The noise and disagreeable odour arising from the bull-frogs and other
reptiles that infest the swamp opposite the village at night, filled the
air, and rendered it impossible for me to sleep. As I lay restless on my
bed, I suddenly heard a gun fired, and, starting up in some alarm, I
hastily put on my clothes and descended to the bar of the hotel. Here
several of the inmates were assembled, and were preparing to cross the
creek with lanterns, to explore the swamp, cries of distress having been
distinctly heard, as of some benighted traveller who had lost his way.
After listening intently, and firing several rifles to guide the
wanderer or apprize him that assistance was at hand, the party crossed
the creek in a canoe, and moved along the skirts of the morass,
hallooing loudly all the time; the cries, however, heard only at
intervals at the commencement, became gradually indistinct, and at last
ceased altogether. After an ineffectual search for an hour or more, the
party again turned towards Huron, strongly impressed with the belief,
that the unfortunate being had sunk with his horse in the soft bed of
the swamp, which is some miles in extent, and had perished miserably.
The day following, I visited the nearest point from which the cries were
heard, but I could discern no sign of the sufferer, nor could I even
trace footmarks; this, however, is not remarkable, as they would
speedily be obliterated by the many reptiles nurtured in the morass. It
was afterwards questioned, whether the supposed wanderer was only a
catamount, a species of jaguar that emits doleful cries at night.

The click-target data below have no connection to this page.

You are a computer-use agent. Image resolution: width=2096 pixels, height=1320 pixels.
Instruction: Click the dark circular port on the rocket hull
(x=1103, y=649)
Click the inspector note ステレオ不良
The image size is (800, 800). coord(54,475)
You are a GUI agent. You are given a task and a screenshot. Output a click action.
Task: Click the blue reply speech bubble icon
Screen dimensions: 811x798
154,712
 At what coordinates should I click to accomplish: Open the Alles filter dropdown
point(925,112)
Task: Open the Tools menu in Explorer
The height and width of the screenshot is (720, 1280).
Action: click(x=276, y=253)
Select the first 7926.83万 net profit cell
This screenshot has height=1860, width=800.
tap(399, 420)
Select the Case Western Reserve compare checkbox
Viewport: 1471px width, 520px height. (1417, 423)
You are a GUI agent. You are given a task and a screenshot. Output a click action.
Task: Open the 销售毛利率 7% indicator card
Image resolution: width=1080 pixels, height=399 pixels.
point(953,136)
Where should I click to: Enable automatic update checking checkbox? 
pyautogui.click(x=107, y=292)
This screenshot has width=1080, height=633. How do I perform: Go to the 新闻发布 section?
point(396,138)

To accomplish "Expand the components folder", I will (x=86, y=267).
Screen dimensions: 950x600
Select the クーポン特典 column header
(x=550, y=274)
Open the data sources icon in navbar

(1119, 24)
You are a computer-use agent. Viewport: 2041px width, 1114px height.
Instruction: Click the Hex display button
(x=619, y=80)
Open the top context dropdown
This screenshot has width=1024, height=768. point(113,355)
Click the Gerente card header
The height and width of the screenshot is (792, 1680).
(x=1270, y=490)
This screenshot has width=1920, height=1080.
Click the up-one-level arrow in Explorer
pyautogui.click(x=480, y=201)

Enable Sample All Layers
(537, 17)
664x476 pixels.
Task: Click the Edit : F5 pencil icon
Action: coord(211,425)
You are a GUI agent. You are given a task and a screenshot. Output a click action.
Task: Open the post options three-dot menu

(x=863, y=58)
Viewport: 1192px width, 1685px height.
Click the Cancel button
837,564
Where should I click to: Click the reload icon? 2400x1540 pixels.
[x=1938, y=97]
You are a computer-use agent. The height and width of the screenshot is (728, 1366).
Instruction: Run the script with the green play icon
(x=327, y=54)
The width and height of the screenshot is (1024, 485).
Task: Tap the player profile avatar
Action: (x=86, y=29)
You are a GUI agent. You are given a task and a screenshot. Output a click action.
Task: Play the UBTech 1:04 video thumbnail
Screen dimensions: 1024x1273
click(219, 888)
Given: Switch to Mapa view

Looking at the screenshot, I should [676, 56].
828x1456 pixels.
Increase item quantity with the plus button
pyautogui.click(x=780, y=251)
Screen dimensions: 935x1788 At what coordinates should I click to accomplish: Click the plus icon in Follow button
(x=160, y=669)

The storm having abated, I soon after returned on board, and in due
course reached Buffalo, where I had the pleasure of meeting with an old
acquaintance, from whom I had long been separated, and who had delayed
his intended voyage up the lake, to await my return. A large proportion
of the population of Buffalo are people of colour, and one quarter of
the town is almost exclusively inhabited by them; many of these, I
regret to add, are living in a state of degradation pitiable to behold,
apparently without the least endeavour being made by their white
fellow-citizens to improve their condition. Some of these coloured
people keep eating-houses, for the accommodation of those of their own
complexion, but the greater number are employed as stokers and
steam-boat hands. A few of these men, despite the prejudice that exists
(and it is nowhere in the Union more marked than in Buffalo), rise above
the common level, and by that probity of character and untiring energy,
which I believe to be inherent in the race, become men of substance.